I lost access to my encrypted Debian USB HDD

I installed Debian 13 on an USB portable drive because I like the portability of these devices, it’s a portable HDD.

I installed Debian 13 following the wizard setup and selected full disk encryption.

I have been working just fine for this month on a document and im panicking at the thought of having to start from scratch because I don’t have it backed up elsewhere.

What happens is, I enter the password, the password is correct, but then I see a bunch of errors that said [FAILED] in red letters. Eventually it just freezes and I had to press the reebot button.

I have tried the recovery mode thing on the GRUB menu (I selected the oldest version in there, there are a couple version to choose from), entered the password and it says this:

Code:

Please unlock disk sd5_crypt:
cryptsetup: sdb5_crypt: set up successfully
done.
Begin: Running /scripts/local-premount ... done.
PM: Image not found (code -22)
Begin: Will now check root file system ... fsck from util-linux 2.41
[sbin/fsck.ext4 (1) -- /dev/mapper/debian--vg-root] fsck.ext4 -a -C0 /dev/mapper/debian--vg-root
/dev/mapper/debian--vg-root: recovering journal
Inode (some number here) extent tree (at level 1) could be shorter. IGNORED
Inode (some number here) seems to contain garbage.

/dev/mapper/debian--vg-root: UNEXPECTED INCONSISTENCY: RUN Fsck MANUALLY
            (i.e., without -a or -p options)
fsck exited with status code 4
done.
Failure: File system check of the root filesystem failed
The root filesystem on /dev/mapper/debian--vg-root requires a manuacl fsck



BusyBox v1.37.0 Debian (some numbers here) built-in shell (ash)
Enter 'help' for a list of built-in commands.


(initramfs) _ and it lets me type here

Im on a laptop and typing this as I see it on the desktop screen btw not copy pasted.

If I just use the normal GRUB option to boot, I cannot see it because it goes too fast but like I said, tons of [FAILED] errors during boot. At the begining something about mounting exfb4 with errors or something.

I have tried booting on Tails and see if I can open it from here, it opens and I see all the files, however, none of the files work. I cannot copy them out of the drive or open them.

Is the drive dead? what the hell happened between yesterday and today?

Man this is devastating, a month of work wasted.

Im not going to be using these portable drives again, im going to make backups on all SATA HDDs I can find now. But please let me know if I can somehow recover the files. All I need is a small document file, the rest I have backed up, I just need that one file. This is mental.

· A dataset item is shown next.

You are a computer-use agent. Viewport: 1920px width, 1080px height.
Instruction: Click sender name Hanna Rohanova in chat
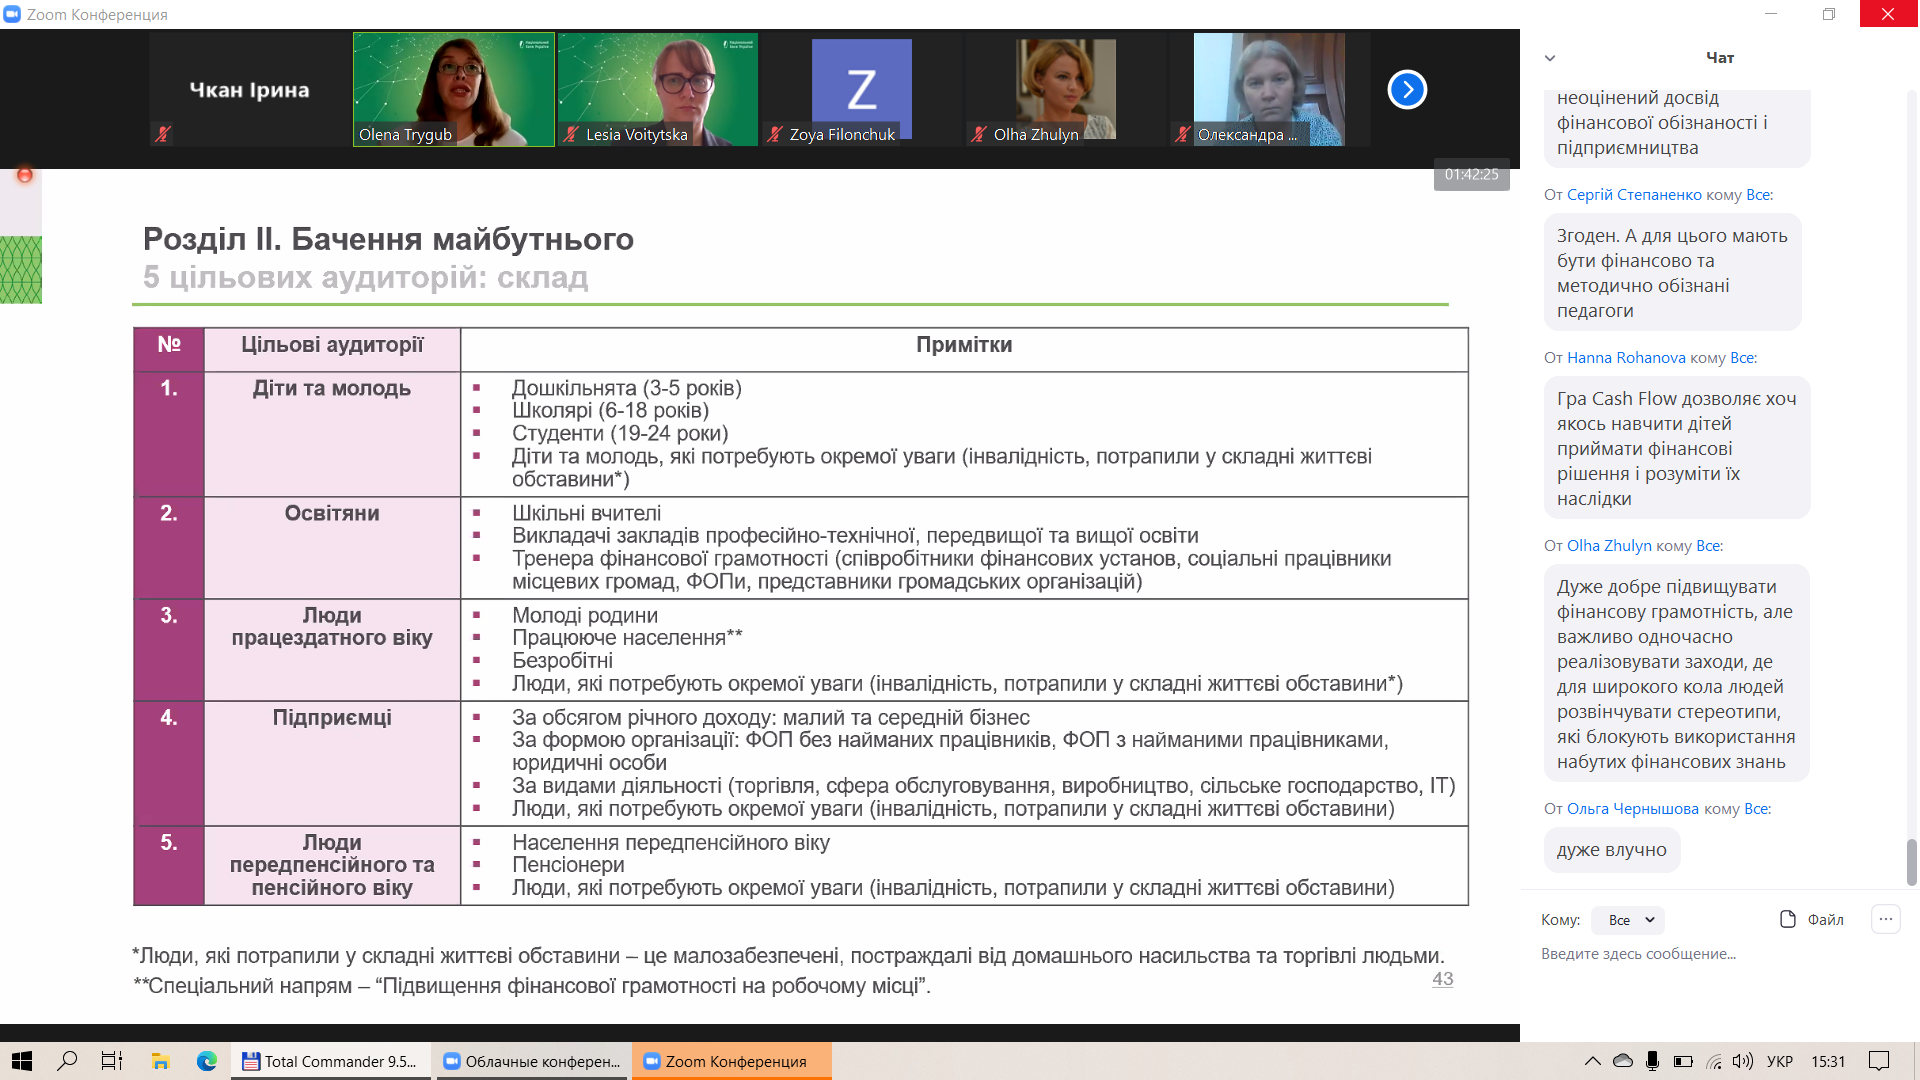1626,357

The only hope I have is that I see the files and recognizes the password. However im not sure if the drive is busted and has I/O errors. Please let me know ASAP. I just need to recover a small file. Hopefully there is a way.

This does not sound too fun.
Here is what I can suggest:

1. Borderline foolproof method - Clone the corrupted USB to an image and store it on a system you can trust. This is easy, you can even mount it in a vm or dd/some other USB image burning tool it to another equal size USB and go at it until it works without risking damage to the original data. Presuming you have an actual system that you can store this image (The image will be allocated to the full size of the USB) so… a 16GB USB that your only using 3.6GB of = 16GB image

I would than even further reccomend making a backup of that image to play around with just because. (Cool! You now have 2 Backups!)

1A. Mount the image in a functioning Linux and see if you can access anything after decrypting with the master password. If you can see the files and they are listed as 0b, this can signify fs corruption that potentially enters a whole another dimension of data rescue. If you can see the files are present, but can’t access them, check and modify permissions first. (If this works, you will have your file)

2. Try to fix the corrupted fs map (might resolve issue); Try on backup image first either in VM or after properly flashing the backup to another USB

On the initramfs prompt, run this:

fsck.ext4 /dev/mapper/debian–vg-root

This should be able to fix the corrupted fs map. (Look up fsck.ext4 usage and options for more info)

If FSCK is successful, than you should be able to obtain your file, there definately are other methods that I am not currently aware of so if my suggestions dont work, there is usually always a way.

Something worthy of pointing out->When using a bootable Linux USB, running in persistance mode frequently is bound to wear it out and can lead to issues like this down the line depending on the age and usage of the USB pre and post flash, on top of the quality of the USB itself.

If I got anything Incorrect here I apologise in advance.